阪急梅田駅できっぷを買うと“あること”に気付きます。何かの間違いかと思うかもしれませんが、理由がきちんとありました。

きっぷに見たことのない漢字

 阪急電鉄の梅田駅は、大阪市北部の繁華街「キタ」の中心駅。JR線や大阪市営地下鉄の各線などと接続し、多くの利用者が行き交う場所です。

 この阪急梅田駅では、独特なきっぷが販売されています。

 梅田の「田」の字に注目すると、真ん中部分が「十」ではなく「メ」のような形になっています。

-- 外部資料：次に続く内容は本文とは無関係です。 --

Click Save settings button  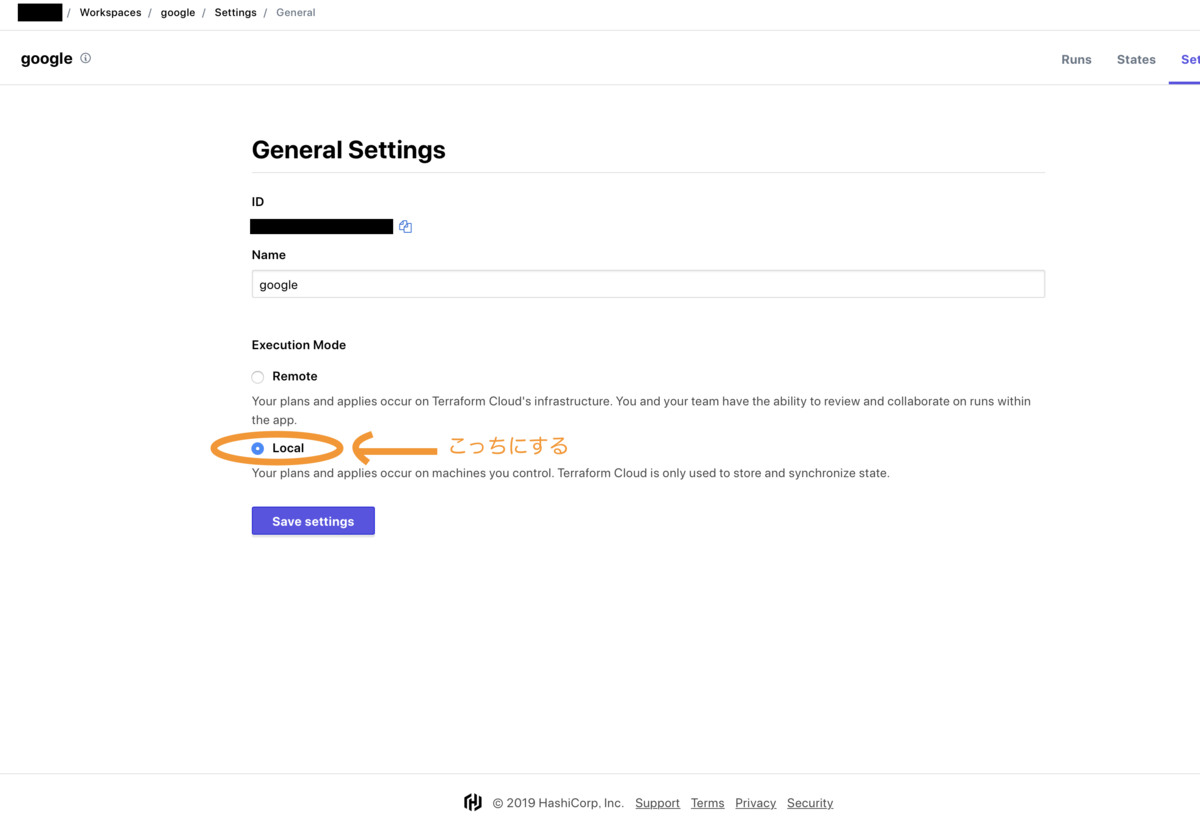tap(313, 521)
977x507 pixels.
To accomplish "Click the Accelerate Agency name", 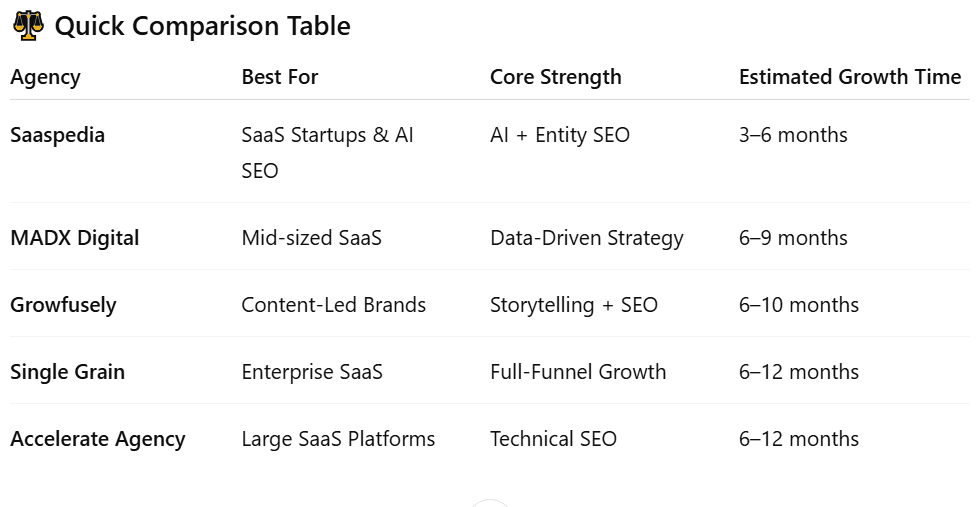I will click(x=97, y=439).
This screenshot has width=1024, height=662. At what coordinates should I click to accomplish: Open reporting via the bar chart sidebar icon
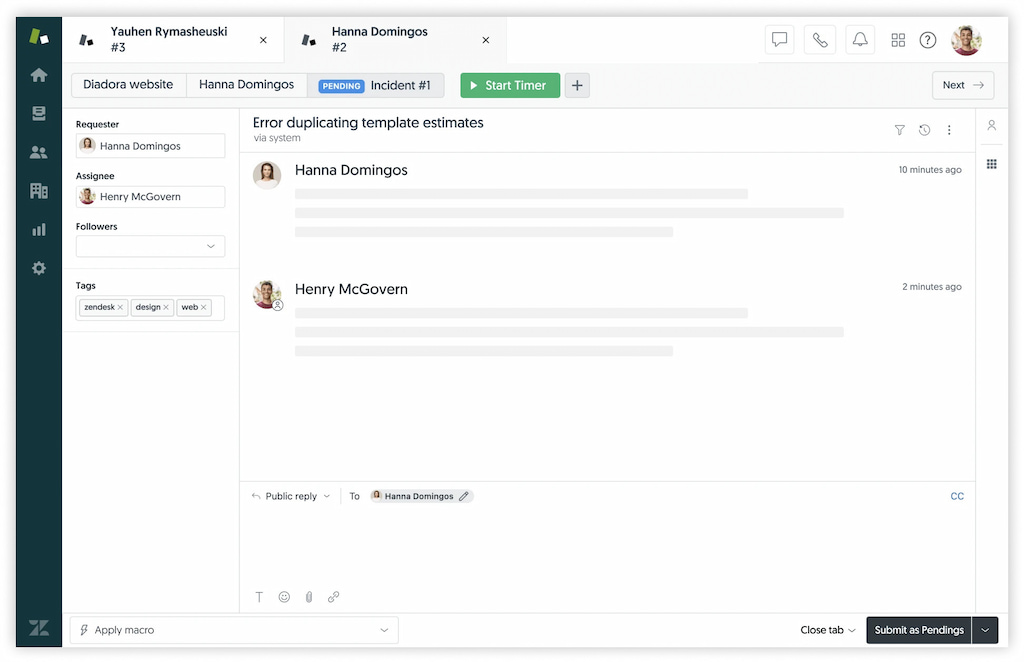pyautogui.click(x=38, y=229)
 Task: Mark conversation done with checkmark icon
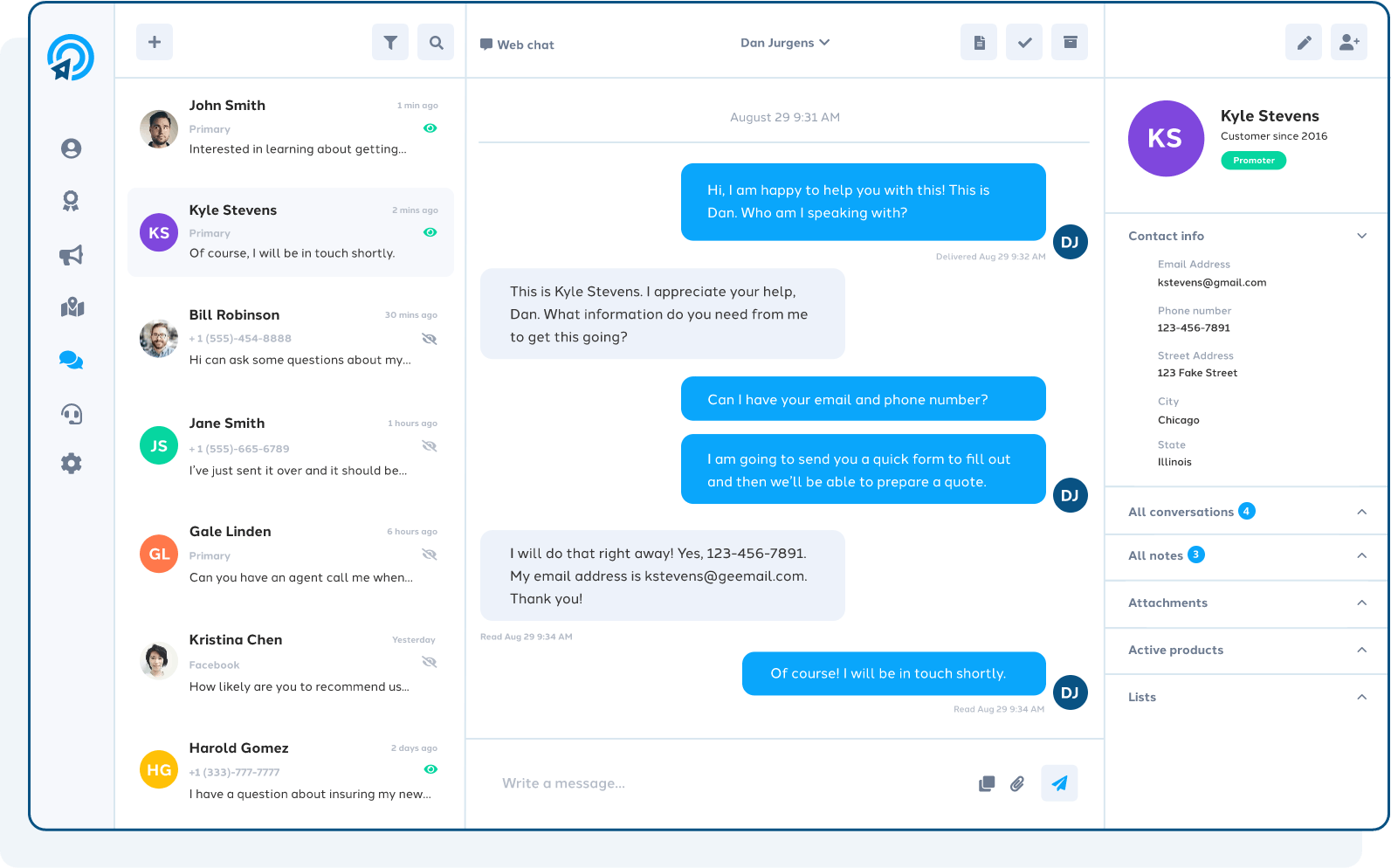1024,42
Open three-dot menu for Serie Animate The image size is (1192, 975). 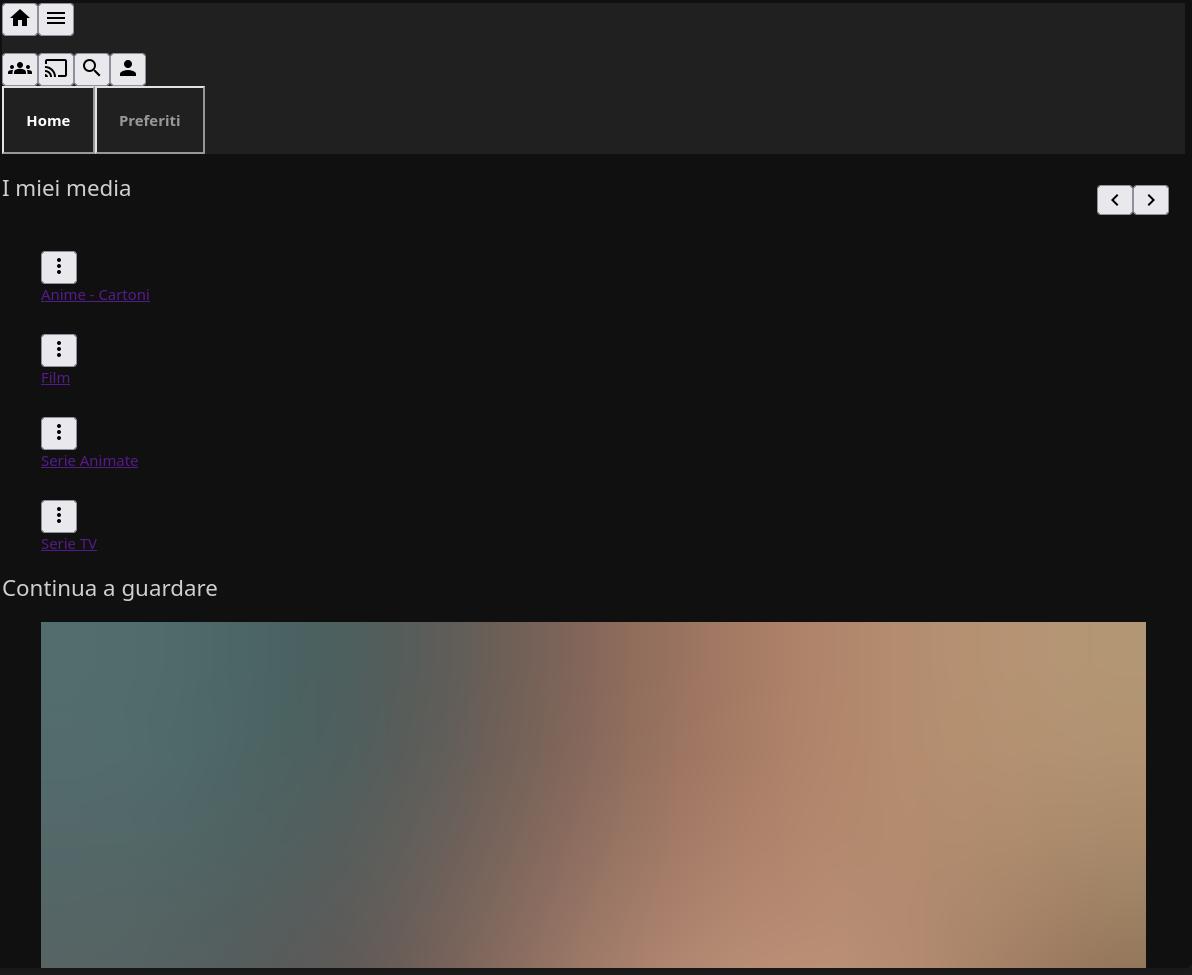(59, 433)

 調べてみると、きっぷのほかに定期券やラガールカード(プリペイド形式の乗車券)でも同じ字体が使われており、印刷ミスとは考えられません。ちなみに、回数券を自動改札機に通したとき印字される「田」の字は、「×」を正方形で完全に囲った形です。

 この、ほかでは見ることのない漢字――いえ、漢字なのかも不明ですが、なぜこんな文字が使われているのでしょうか。

理由は阪急に5つある「田」

 きっぷにおける「梅田」の表記について、阪急電鉄によると「もともとは普通の『田』の字を使っており、ある時期にこの特別な『田』の字に変更しました」とのこと。変更した時期については「正確には不明ですが、自動改札機がなく、係員が改札にいた時代」(阪急)といいます。

 阪急には梅田駅のほかに、駅名に漢字の「田」が入る駅が「園田」「池田」「富田」「吹田」「山田」の5つ存在します。そのなかでは、梅田駅から乗車する利用者が最も多いため、各駅の改札で最も多く扱われるのは梅田発のきっぷです。

 改札で係員がきっぷを確認していた時代、大量に扱う梅田発の切符と、駅名に「田」が付くほかの駅発のきっぷとを瞬時に区別し、運賃が正しいかチェックする必要がありました。

 そこで考えられたのが、梅田発のきっぷだけ「田」の字体を別のものにするという方法でした。その時代の名残りが、自動改札機が導入された現在でも残っているのです。

 なお、機械できっぷの情報を読み取っている現在では、梅田駅のきっぷだけ区別しやすくする必要性はありませんが、阪急によると、現時点で変更する予定はないそうです。